= Burst noise =

Type of electronic noise that occurs in semiconductors

Graph of burst noise

Burst noise is a type of electronic noise that occurs in semiconductors and ultra-thin gate oxide films. It is also called random telegraph noise (RTN), popcorn noise, impulse noise, bi-stable noise, or random telegraph signal (RTS) noise.

It consists of sudden step-like transitions between two or more discrete voltage or current levels, as high as several hundred microvolts, at random and unpredictable times. Each shift in offset voltage or current often lasts from several milliseconds to seconds, and sounds like popcorn popping if hooked up to an audio speaker.

Burst noise was first observed in early point contact diodes, then re-discovered during the commercialization of one of the first semiconductor op-amps; the 709. No single source of burst noise is theorized to explain all occurrences, however the most commonly invoked cause is the random trapping and release of charge carriers at thin film interfaces or at defect sites in bulk semiconductor crystal. In cases where these charges have a significant impact on transistor performance (such as under a MOS gate or in a bipolar base region), the output signal can be substantial.
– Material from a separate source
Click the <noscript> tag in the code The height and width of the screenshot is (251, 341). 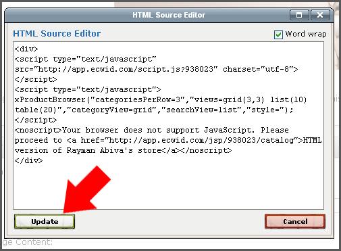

These defects can be caused by manufacturing processes, such as heavy ion implantation, or by unintentional side-effects such as surface contamination.

Individual op-amps can be screened for burst noise with peak detector circuits, to minimize the amount of noise in a specific application.

Burst noise is modeled mathematically by means of the telegraph process, a Markovian continuous-time stochastic process that jumps discontinuously between two distinct values.